13Ik heb hem laten opstaan om mijn gerechtigheid te laten vervullen en Ik zal de weg voor hem effenen. Hij zal mijn stad herbouwen en mijn gevangengenomen volk bevrijden, zonder daarvoor een beloning te krijgen! 14De Here zegt: de Egyptenaren, Ethiopiërs en Arabieren zullen aan u onderworpen zijn. Zij zullen met hun handelswaar bij u komen en het zal van u zijn. Zij zullen u als gevangenen in ketens volgen, voor u op de knieën vallen en zeggen: ‘Uw God is de enige God die er is!’ 15Werkelijk, God van Israël, U bent een God die Zich verborgen houdt en U bent een God die bevrijdt. 16Allen die beelden aanbidden, zullen worden teleurgesteld en zich diep schamen. 17Maar Israël zal voor altijd door de Here worden gered, zij zullen in alle eeuwigheid niet worden teleurgesteld in hun God. 18Want zo zegt de Here, die de hemelen heeft geschapen, Hij is God, die de aarde heeft gevormd en toebereid—Hij heeft haar niet als een woestenij geschapen—opdat zij bewoond zou zijn: Ik ben de Here en er bestaat geen andere God! 19Ik heb in het openbaar grote beloften gedaan, Ik fluister geen geheimzinnige dingen in één of andere donkere hoek, zodat niemand kan horen wat Ik eigenlijk bedoel.

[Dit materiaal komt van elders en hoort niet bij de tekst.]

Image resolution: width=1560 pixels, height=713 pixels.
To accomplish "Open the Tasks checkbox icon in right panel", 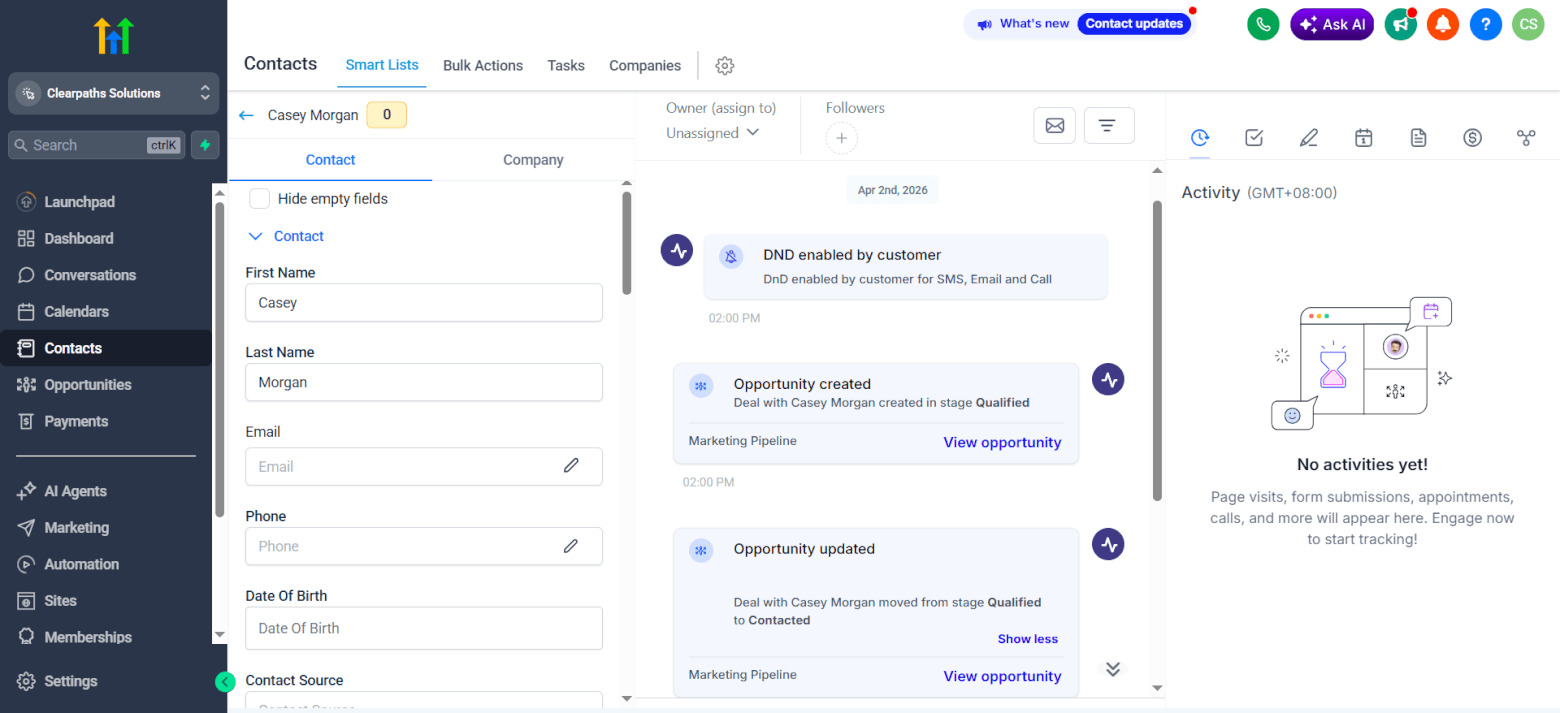I will click(x=1254, y=138).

En Ik heb Israël niet gezegd Mij tevergeefs te zoeken, want Ik, de Here, spreek eerlijk en open en wat Ik zeg, is betrouwbaar. 20Verzamel u en kom hier, allen die aan de veroveringen zijn ontkomen. Wat een onwetenden, wat een onverstandigen zijn het die met houten afgodsbeelden rondlopen en goden aanbidden die hen niet kunnen helpen! 21Laat de bewijzen maar eens horen die u meent te hebben van het nut van het aanbidden van afgodsbeelden! Wie anders dan God heeft tevoren gezegd dat die dingen zouden gaan gebeuren? Welke afgod heeft u dat ooit verteld? Want er bestaat geen andere God dan Ik—een rechtvaardige God en een redder—nee, niet één! 22Laat de hele wereld zich, wanneer het om verlossing gaat, tot Mij wenden. Want Ik ben God, er bestaat geen andere God. 23Ik heb bij Mijzelf gezworen—en mijn woord terugnemen doe Ik niet, want het is een waar woord—dat elke knie voor Mij zal buigen en dat elke tong zal zweren bij mijn naam. 24‘In de Here ligt al mijn gerechtigheid en kracht,’ zullen de mensen verklaren. Allen die zich tegen Hem verzetten, zullen tot Hem komen en zich schamen. 25In de Here worden alle generaties van Israël gerechtvaardigd en zij zullen zich op Hem beroemen.